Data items
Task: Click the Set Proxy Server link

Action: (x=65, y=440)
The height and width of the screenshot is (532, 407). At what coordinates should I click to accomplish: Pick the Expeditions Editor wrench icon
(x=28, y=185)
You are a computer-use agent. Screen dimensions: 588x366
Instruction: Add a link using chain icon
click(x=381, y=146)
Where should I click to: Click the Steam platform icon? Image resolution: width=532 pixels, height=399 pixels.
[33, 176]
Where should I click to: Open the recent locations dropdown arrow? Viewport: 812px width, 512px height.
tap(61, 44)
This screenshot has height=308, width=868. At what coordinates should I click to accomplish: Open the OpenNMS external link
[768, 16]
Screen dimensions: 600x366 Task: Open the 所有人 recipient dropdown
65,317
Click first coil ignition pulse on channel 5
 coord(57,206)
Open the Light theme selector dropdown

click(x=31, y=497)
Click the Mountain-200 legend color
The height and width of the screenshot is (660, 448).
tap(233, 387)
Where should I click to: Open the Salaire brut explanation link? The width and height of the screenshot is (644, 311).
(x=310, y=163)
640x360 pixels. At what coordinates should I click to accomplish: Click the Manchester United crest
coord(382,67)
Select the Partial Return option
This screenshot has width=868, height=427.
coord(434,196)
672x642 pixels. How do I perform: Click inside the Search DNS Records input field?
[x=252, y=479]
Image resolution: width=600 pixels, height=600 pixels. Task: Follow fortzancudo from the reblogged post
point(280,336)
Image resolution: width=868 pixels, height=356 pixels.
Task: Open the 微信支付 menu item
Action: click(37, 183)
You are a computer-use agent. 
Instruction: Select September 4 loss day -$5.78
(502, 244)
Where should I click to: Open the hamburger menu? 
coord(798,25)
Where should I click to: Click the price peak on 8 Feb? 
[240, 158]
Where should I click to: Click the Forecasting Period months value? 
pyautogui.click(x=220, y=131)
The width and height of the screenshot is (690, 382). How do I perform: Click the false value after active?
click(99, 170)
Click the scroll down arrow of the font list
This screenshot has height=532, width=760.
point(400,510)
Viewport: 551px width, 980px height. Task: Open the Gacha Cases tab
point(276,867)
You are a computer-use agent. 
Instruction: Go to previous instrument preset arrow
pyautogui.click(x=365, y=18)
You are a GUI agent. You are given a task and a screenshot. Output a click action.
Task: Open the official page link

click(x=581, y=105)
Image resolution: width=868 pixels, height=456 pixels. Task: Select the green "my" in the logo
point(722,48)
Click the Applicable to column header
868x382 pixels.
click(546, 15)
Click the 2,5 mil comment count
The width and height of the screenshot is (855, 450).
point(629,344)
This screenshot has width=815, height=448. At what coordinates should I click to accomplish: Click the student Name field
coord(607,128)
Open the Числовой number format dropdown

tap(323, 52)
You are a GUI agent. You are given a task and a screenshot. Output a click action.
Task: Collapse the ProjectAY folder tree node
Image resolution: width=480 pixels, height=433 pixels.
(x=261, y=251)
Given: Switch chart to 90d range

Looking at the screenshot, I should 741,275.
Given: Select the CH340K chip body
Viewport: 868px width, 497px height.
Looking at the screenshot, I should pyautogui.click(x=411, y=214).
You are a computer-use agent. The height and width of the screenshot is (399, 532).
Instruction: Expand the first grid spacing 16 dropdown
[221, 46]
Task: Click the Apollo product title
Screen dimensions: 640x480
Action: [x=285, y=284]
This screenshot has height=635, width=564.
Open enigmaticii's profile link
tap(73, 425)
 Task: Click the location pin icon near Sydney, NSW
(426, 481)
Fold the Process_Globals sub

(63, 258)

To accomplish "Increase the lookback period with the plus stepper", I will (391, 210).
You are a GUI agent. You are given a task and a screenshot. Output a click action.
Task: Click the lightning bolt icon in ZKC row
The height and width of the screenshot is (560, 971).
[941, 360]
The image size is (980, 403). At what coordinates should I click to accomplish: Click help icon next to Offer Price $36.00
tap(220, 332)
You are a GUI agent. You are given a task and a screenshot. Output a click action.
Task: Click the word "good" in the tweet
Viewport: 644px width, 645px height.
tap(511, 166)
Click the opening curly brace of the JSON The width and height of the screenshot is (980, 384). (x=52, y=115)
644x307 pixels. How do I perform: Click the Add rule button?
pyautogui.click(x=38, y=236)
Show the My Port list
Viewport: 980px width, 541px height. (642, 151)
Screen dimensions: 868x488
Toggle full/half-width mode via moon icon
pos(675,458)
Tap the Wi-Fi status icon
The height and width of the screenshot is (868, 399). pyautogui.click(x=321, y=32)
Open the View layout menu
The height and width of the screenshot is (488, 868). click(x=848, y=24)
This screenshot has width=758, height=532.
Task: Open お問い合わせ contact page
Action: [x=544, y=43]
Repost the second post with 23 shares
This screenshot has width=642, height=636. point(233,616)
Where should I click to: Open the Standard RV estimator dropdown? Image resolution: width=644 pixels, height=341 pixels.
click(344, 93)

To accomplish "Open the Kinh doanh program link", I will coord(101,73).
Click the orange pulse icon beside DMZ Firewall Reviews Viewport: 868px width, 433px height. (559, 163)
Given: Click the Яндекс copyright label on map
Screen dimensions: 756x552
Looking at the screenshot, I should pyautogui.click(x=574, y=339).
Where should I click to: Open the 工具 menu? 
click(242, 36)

WHAT NEEDS TO BE DONE: Which lines in the records above hold the string "will"? Copy each of them.

EXPECTED OUTPUT:
To accomplish "Increase the lookback period with the plus stepper", I will (391, 210).
To accomplish "Open the Kinh doanh program link", I will coord(101,73).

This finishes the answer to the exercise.